WHAT YOU NEED TO DO: What you return must match every record word for word.
╔══
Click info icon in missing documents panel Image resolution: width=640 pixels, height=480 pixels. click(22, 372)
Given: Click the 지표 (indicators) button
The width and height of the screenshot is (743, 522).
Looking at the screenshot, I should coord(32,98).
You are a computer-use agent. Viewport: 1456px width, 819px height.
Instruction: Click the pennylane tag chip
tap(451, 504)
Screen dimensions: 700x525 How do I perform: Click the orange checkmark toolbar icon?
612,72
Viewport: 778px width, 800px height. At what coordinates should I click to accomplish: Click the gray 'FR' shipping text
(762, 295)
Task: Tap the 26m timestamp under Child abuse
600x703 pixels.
╚══
YOUR SOLUTION:
Click info icon in missing documents panel Image resolution: width=640 pixels, height=480 pixels. click(22, 372)
Given: Click the 지표 (indicators) button
The width and height of the screenshot is (743, 522).
Looking at the screenshot, I should coord(32,98).
You are a computer-use agent. Viewport: 1456px width, 819px height.
Instruction: Click the pennylane tag chip
tap(451, 504)
Screen dimensions: 700x525 How do I perform: Click the orange checkmark toolbar icon?
612,72
Viewport: 778px width, 800px height. At what coordinates should I click to accomplish: Click the gray 'FR' shipping text
(762, 295)
Task: Tap the 26m timestamp under Child abuse
600x703 pixels.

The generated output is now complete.